There are other areas to explore, as well, such as materials involved in recording glucose values (old log books, notebooks sent to school with lunch carb values, outdated cables for uploading glucometer values to computers), materials used in sharps collection and in hand sanitizing. It will be different for each individual. The most pressing issue that must be carefully and thoroughly addressed before starting any diabotics project is safety.

Safety Issues
  • Sharp surfaces, glass - Carefully remove all sharp elements. This includes needle tips on lancets and on insulin syringes. Examine site applicators to make sure that no sharps will extrude if the device is pushed into the application position by small hands.Take a careful look at all the edges of site applicators and similar items (syringes, etc). Even plastic can have broken edges. The use of breakable expired insulin bottles should, in our humble opinion, be supervised by an adult and omitted from the diabotology palette of younger children.
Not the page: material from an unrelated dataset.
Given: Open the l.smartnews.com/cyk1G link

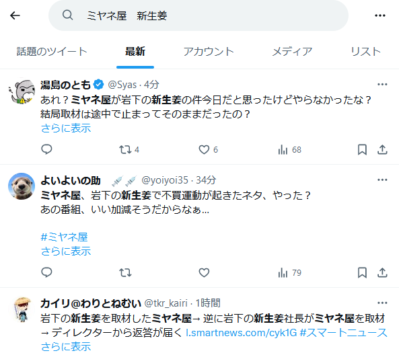Looking at the screenshot, I should pos(242,333).
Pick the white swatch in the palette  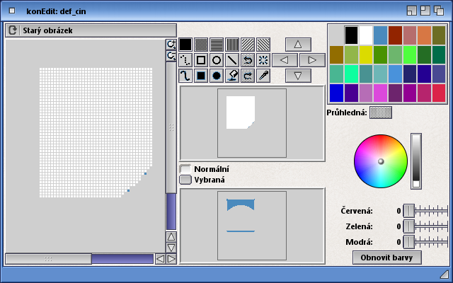coord(366,35)
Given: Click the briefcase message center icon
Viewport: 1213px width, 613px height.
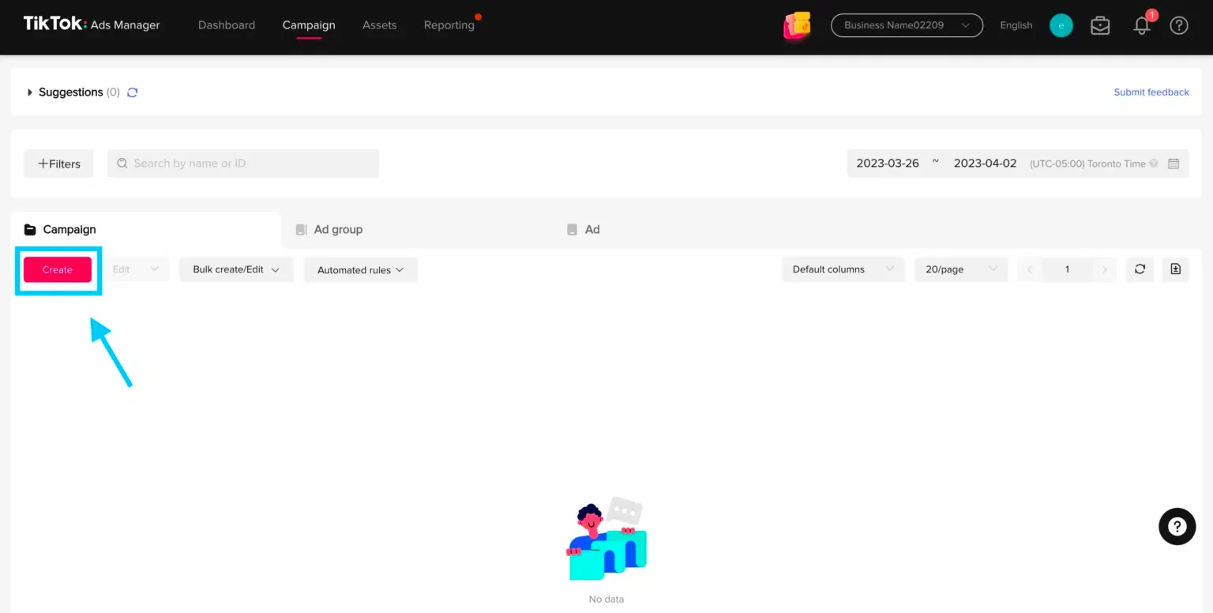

  • Contamination - Anything that has potentially come into contact with bodily fluids should be treated with something to eliminate the possibility of transmitting an infective illness. We put these in a bowl of dilute bleach solutionn (1 tbsp per gallon) overnight. Anything that doesn't require this step gets a thorough wash with soapy hot water.
We recommend decontaminating and extracting sharps as soon as you begin collecting your materials (and then regularly as you go along).It saves the extra work (and needle stick risks) of sorting through used diabetes materials.

Getting Down to Business:
  • Find a sizeable flat surface to spread out materials on where glue spillage will not be an issue (use newspaper, trash bags or plastic tablecloths, if needed). Garb youngsters as indicated on their "messiness with crafts" scale rating (one being that mythical perfect child, ten the glue "hurler").

  • Play with pieces and see what evolves. Certain items might snap together. You might consider taking apart site applicators or old glucometers to see what is inside.  Ellie, below, is coloring her diabotic's eyes with a Sharpie.


  • Join, glue, wire, solder, melt to your heart's content. (Those interested in more detailed notes regarding our personal experiences may want to read the Supplementary Information post to follow).  Anika, below, finds yet another use for the Dremel tool in Diabotic Engineering (reviewed in Supplementary Info post).


  • Explore the identity of your diabotic, choosing its name and superpower (see additional information the following Diabotic Identity post).
  • Consider submitting your diabotic to the landmark first World Diabetic KID'Z Day Global Diabotics Challenge (see the upcoming Diabotics Challenge post for specifics).


Diabotics = Diabetic Waste Joined Together Somehow
The most important message we want to communicate is that diabotics are created by whatever works. Making these creatures is a way to have fun, spend time together, re-purpose waste and raise diabetes awareness, all at very little cost. The above is meant to offer some ideas and inspire individuals to begin their own journeys. It's important not to let "stuff", get in the way of "doing". As many great people have stated throughout history: "The most important things in life are not things."